* Data excerpts *
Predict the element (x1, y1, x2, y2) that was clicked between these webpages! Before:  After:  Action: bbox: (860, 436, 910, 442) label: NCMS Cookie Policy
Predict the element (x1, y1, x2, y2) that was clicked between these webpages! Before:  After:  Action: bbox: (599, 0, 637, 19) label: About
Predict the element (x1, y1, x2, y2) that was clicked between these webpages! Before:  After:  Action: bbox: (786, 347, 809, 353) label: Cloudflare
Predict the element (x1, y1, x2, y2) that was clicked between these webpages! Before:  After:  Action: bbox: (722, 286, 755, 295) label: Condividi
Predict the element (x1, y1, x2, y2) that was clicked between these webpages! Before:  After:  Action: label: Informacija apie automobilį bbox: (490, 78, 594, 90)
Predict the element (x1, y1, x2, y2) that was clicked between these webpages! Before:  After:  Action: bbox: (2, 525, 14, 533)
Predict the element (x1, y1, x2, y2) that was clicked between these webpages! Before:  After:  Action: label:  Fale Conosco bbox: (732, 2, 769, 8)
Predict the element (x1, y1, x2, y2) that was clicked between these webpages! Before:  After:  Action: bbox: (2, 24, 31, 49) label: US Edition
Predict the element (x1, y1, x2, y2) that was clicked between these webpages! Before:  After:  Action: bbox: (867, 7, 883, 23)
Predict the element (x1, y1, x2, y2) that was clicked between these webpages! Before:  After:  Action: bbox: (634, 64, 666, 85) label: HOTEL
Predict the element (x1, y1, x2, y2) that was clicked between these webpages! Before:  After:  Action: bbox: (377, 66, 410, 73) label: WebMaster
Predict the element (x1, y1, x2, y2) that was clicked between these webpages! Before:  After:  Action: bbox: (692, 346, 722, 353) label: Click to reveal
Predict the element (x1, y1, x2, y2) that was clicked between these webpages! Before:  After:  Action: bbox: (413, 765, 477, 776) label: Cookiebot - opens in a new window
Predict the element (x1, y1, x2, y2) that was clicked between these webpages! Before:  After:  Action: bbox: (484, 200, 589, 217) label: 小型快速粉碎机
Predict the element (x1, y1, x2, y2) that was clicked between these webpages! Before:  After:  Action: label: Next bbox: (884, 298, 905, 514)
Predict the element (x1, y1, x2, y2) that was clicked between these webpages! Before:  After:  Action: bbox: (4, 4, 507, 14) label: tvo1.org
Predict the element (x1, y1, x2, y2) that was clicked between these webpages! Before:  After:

* Required work *
Turn the data from the line containing "298, 905, 514)" down to the line containing "14) label: tvo1.org" into a Markdown table with the columns Row and Text, numbering each row and leaving out blank lines.

* Correct response *
| Row | Text |
|---|---|
| 1 | Predict the element (x1, y1, x2, y2) that was clicked between these webpages! Before:  After:  Action: label: Next bbox: (884, 298, 905, 514) |
| 2 | Predict the element (x1, y1, x2, y2) that was clicked between these webpages! Before:  After:  Action: bbox: (4, 4, 507, 14) label: tvo1.org |